Memories of the 1953 floods

Flooded Canvey
Echo Newspaper Group

We went to bed at our usual times; myself, my ten year old brother, my parents and my visiting grandparents.

Sometime in the night my parents were awoken by our neighbour, an old grumpy seafaring man called King. He reckoned the sea wall would be breached and advised my parents to be prepared. My father and grandfather spent the rest of the night moving all the furniture that they could, including my mother’s precious piano to the 2 upstairs rooms in our chalet bungalow .

We lived close to Thorney Bay with a drainage dyke running at the bottom of our sloping garden so would be quite vulnerable.

My first recollection was seeing the sea in our back garden and not being able to understand why I couldn’t go out and play in the water. My parents were preparing to evacuate whilst the roads were still passable. My father loaded us all into his van ,along with the dog and a few possessions. The cat sadly had run in terror and later perished and the budgie was just let loose and presumably also died.

We were directed to a village hall, I think, in Benfleet.
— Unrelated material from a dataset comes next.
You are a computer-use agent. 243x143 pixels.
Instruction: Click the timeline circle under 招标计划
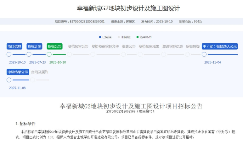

My father made many trips back to the island, ferrying many people to safety until he was refused entry due to the worsening conditions. I remember being given some navy knickers and a pretend car steering wheel from the quickly organised ‘flood fund’.

We made our way to London where we went to live with my grandparents for the next 6 months. My Dad had to carry the dog on the underground escalator and the terrified creature wee’d all down one of his few pair of trousers. To make matters worse, preparing for work the following day, my Dad found he had grabbed one black shoe and one brown one.

We returned to our house 6 months later and spent most of the next year living in the two upstairs rooms while trying to restore some order to the downstairs.

Not life threatening recollections but these small details have stayed with me for the last 70 years and have affected where I subsequently lived. Still on the East coast and still near the North Sea but always on high ground and always with an escape route if needed.